Opener "Over the Hills and Through the Woods" weds outlaw country, bluegrass, and swamp rock under Mae's high lonesome vocal in a narrative about brokenness.
"Honky Tonks and Taverns" weds Bakersfield and Texas dancehall country music as her fiddle sweeps around her vocal, egged on by electric guitar, pedal steel, and mandolin in a swirling two-step.
The melody of first single "Wash Me Clean" emerges from Appalachian bluegrass filtered through blues and country.
Mae's lyric grabs the listener and doesn't let go.
Her protagonist won't --or can't --repent; she reveals that a ruined love has transformed her into something wholly other than what she once was.
This kind of forbidden and lost love provides a theme for most of these songs.

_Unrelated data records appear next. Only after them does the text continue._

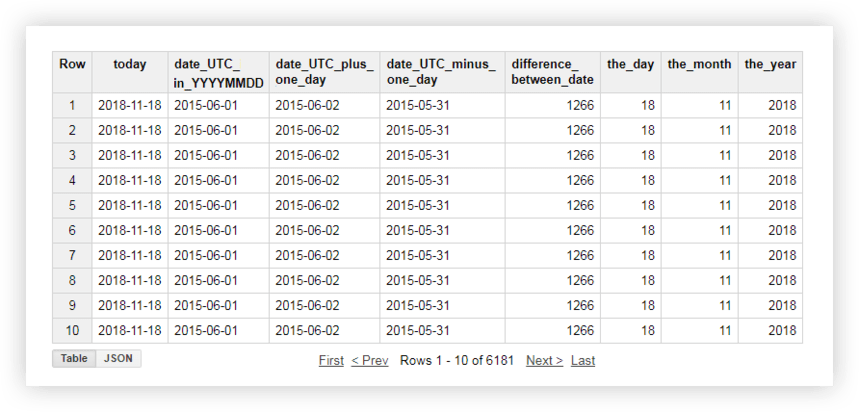Click the row number 5 cell
The height and width of the screenshot is (412, 859).
[x=72, y=205]
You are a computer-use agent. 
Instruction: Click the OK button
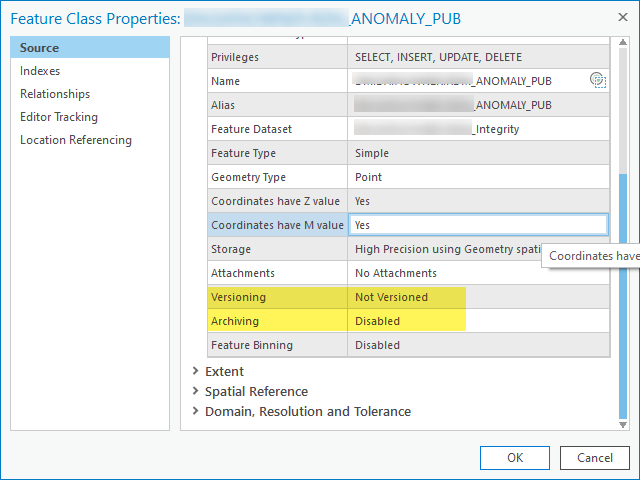tap(515, 458)
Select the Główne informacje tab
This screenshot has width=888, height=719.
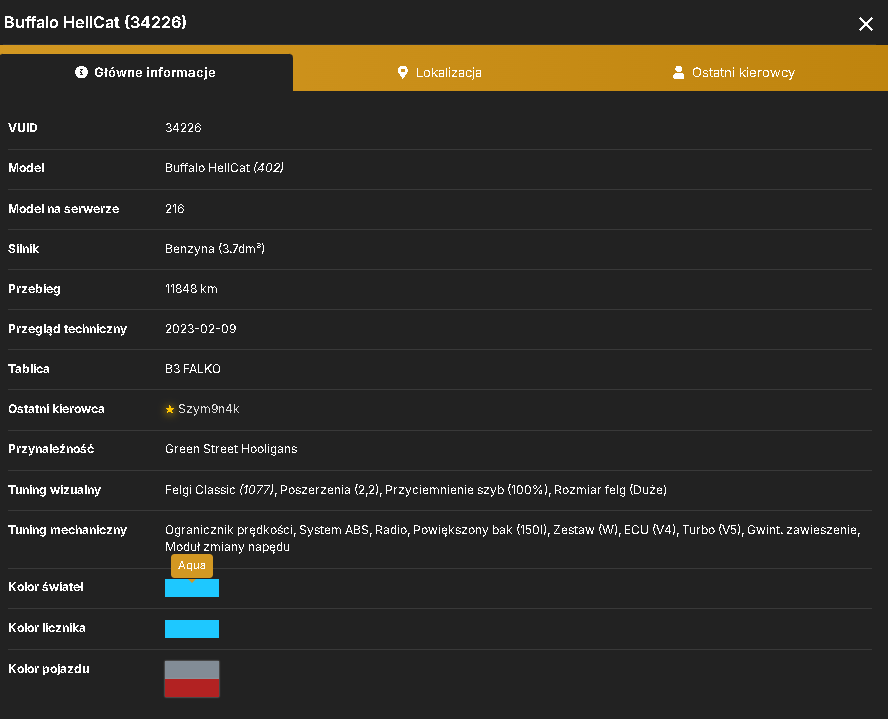pyautogui.click(x=146, y=72)
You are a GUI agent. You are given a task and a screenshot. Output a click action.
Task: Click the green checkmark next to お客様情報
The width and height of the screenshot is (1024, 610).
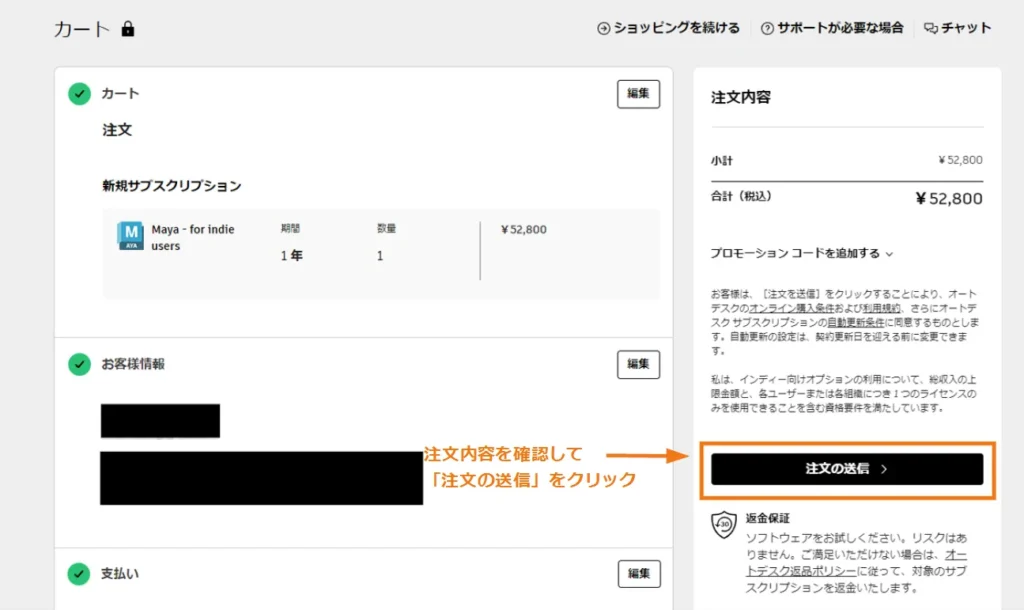(79, 364)
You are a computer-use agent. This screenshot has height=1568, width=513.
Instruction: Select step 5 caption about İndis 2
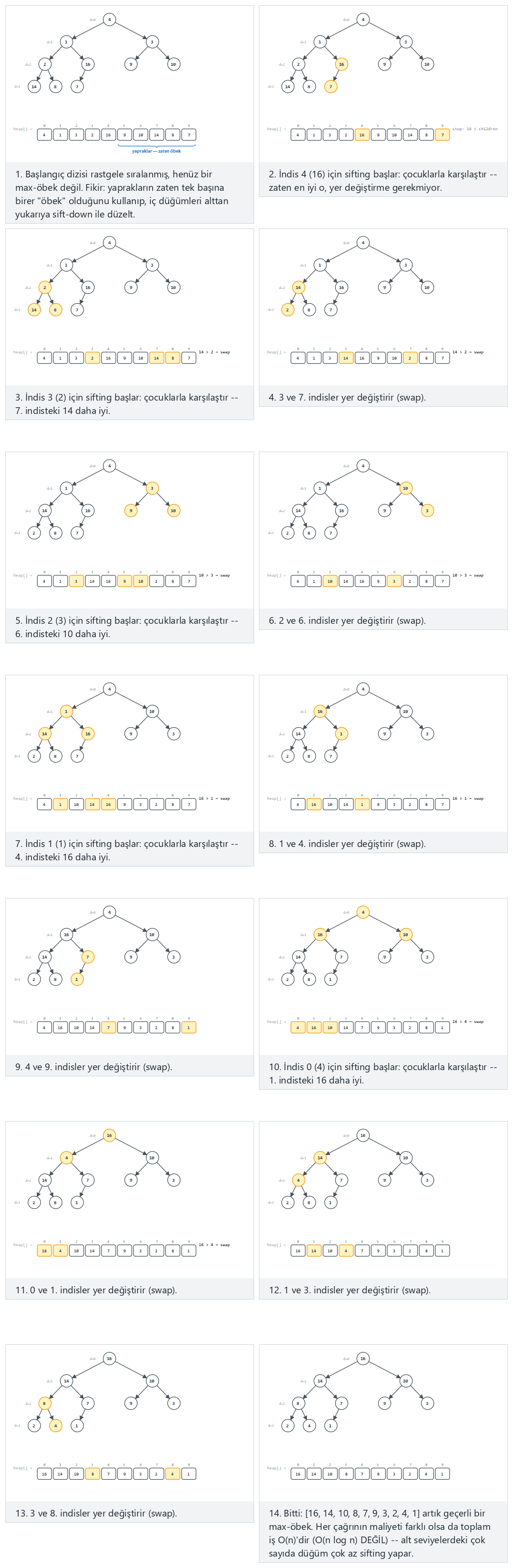click(126, 627)
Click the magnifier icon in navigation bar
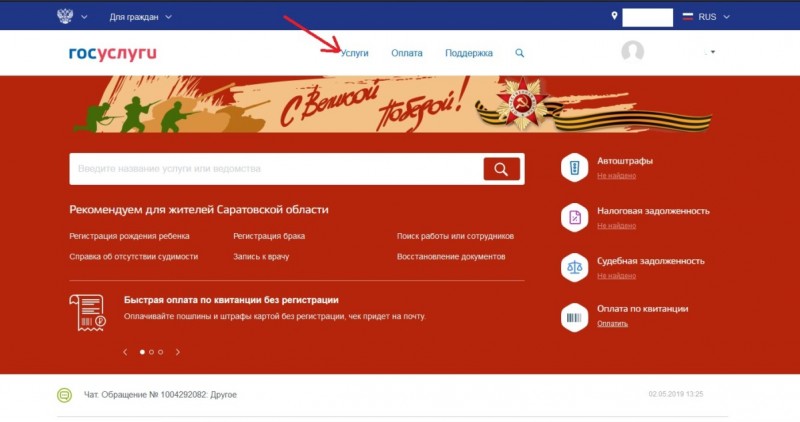 pyautogui.click(x=519, y=53)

The punchy country rock in "Honest and True" offers a heartbreaking account of the emotional consequences of desire lived in the shadows.
The jaunty bluegrass in "To Go Wrong" is contrasted by the pessimistic acceptance in its lyric: "...good things are meant to go wrong." (The fiddle fills and mandolin breaks are killer to boot.) Closer "Dance to the Beat of My Own Drum," with its rumbling tom-toms, organ, and droning fiddle, undergird a tribal personal manifesto that weaves through backwoods gospel and swaggering, bluesy soul.
It would have made a great opener, but it sums up the album's themes: That this life, its series of choices and circumstances no matter how happy or sad, right or wrong, cannot be apologized for, it just is.
Forever and Then Some is as moving as it is auspicious.
Mae is a singer/songwriter whose embrace of roots musical traditions bodes well for her as she articulates her own vision of Americana.